> [What you should do] Bring together all lines of the material below that contain the string "document".
·····
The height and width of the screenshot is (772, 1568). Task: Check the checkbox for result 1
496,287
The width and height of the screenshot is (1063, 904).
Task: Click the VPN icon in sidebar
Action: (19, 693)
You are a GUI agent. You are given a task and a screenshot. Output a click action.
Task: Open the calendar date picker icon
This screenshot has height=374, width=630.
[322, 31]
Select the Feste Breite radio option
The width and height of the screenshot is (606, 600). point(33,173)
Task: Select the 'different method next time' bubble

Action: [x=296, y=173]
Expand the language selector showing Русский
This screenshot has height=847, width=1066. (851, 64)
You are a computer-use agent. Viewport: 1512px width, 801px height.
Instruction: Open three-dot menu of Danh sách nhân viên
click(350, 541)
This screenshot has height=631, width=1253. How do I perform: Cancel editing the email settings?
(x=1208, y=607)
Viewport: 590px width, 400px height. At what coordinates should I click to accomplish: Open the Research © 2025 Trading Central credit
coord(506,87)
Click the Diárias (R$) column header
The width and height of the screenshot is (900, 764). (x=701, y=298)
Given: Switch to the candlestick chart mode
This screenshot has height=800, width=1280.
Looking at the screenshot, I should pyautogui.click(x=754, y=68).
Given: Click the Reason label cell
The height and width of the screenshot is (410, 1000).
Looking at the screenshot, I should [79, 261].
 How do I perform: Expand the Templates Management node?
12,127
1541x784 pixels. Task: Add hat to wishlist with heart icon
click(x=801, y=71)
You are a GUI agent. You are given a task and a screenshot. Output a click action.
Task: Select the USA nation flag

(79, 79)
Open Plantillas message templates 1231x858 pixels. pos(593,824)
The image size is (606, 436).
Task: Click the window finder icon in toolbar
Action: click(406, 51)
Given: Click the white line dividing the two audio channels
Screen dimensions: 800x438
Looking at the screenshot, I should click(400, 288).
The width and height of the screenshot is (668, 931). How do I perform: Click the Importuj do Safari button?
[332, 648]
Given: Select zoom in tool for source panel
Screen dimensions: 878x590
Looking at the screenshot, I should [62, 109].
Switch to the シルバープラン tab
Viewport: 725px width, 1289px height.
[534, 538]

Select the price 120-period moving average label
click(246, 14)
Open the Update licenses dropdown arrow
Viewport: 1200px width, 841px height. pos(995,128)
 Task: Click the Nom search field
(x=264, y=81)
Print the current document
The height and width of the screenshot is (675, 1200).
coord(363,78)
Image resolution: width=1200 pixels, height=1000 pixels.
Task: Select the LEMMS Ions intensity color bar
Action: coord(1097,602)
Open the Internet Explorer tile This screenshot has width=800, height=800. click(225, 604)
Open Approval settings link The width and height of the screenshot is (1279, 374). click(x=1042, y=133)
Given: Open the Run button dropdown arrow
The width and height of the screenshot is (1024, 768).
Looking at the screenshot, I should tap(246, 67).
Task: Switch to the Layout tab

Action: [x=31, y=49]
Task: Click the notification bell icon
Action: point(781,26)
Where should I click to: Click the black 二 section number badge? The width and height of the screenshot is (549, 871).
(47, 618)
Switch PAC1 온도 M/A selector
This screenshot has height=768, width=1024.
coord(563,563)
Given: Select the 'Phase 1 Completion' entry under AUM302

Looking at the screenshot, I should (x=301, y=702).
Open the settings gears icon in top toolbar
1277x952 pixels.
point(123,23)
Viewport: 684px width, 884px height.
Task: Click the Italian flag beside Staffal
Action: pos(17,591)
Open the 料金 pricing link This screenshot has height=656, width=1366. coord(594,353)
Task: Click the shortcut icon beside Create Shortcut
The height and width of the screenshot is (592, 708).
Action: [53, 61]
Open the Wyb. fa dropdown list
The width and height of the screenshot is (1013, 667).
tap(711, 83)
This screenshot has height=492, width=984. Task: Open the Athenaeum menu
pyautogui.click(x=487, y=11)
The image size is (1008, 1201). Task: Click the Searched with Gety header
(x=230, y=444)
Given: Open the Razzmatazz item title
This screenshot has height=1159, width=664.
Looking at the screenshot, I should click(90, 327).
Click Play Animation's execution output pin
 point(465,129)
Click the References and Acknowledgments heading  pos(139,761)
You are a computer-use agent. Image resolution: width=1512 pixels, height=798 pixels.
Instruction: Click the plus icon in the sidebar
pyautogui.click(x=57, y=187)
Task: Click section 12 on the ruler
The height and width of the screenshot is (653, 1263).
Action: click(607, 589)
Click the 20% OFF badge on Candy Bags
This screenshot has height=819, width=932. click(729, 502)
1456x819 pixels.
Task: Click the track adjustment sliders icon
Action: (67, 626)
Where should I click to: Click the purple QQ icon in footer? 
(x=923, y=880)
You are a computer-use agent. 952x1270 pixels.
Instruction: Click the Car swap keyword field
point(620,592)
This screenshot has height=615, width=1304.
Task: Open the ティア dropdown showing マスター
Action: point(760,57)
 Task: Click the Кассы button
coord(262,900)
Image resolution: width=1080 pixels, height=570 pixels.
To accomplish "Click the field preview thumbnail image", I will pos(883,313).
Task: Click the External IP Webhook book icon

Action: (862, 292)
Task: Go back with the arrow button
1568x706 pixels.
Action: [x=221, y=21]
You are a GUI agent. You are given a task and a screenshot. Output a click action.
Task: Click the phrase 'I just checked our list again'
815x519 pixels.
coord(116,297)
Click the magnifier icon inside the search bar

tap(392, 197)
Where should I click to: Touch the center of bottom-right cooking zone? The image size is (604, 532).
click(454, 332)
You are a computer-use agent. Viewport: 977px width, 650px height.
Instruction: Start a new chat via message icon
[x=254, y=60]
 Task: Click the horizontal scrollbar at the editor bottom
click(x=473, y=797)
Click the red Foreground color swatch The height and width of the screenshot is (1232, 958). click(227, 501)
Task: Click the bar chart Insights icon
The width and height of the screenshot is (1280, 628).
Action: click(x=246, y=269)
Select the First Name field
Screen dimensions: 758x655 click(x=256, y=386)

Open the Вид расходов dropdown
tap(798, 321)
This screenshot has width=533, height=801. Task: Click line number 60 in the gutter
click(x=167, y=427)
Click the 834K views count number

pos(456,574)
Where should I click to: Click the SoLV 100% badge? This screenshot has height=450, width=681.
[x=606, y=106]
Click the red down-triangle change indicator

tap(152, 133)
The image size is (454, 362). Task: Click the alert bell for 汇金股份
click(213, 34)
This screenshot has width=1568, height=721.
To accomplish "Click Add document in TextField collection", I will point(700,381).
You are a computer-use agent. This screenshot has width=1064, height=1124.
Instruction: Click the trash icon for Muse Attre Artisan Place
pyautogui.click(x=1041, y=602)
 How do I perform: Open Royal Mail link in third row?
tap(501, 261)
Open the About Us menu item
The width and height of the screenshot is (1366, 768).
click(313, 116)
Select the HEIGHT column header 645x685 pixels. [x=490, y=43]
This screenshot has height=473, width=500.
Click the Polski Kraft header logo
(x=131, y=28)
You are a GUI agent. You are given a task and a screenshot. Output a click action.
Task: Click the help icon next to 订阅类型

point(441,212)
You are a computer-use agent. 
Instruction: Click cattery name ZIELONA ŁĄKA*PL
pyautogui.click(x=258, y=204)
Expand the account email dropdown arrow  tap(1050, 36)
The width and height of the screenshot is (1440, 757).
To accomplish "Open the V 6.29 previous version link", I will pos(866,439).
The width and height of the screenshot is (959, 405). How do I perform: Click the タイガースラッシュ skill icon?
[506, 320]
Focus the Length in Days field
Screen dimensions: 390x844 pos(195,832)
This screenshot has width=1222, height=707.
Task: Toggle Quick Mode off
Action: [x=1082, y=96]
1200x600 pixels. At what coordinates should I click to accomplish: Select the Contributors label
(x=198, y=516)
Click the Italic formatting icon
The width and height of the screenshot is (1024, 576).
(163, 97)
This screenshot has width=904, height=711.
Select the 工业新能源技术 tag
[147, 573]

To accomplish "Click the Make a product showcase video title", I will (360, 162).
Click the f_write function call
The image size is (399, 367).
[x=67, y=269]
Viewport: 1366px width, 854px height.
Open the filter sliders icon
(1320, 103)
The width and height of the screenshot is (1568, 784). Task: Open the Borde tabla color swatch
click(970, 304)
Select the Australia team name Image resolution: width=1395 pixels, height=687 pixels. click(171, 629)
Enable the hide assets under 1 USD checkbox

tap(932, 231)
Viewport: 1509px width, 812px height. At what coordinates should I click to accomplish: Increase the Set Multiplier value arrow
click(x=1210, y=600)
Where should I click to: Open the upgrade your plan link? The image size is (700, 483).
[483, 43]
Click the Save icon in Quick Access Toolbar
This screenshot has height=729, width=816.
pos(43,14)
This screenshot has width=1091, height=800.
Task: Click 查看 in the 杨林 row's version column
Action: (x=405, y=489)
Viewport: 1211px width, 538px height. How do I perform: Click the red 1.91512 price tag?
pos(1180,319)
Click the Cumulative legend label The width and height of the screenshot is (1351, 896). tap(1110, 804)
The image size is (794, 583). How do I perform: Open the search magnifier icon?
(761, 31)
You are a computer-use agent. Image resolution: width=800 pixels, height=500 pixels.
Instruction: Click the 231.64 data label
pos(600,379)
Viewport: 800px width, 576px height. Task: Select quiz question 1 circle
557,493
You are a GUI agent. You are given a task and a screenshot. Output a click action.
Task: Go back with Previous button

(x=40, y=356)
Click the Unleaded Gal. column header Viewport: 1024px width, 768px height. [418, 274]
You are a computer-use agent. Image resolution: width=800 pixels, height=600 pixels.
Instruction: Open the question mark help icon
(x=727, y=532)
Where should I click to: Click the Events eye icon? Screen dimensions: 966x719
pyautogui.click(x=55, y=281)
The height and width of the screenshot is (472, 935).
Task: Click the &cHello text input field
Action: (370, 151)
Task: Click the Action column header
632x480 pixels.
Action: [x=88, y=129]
·····
> [Finished task]
Print the current document
To accomplish "Click Add document in TextField collection", I will point(700,381).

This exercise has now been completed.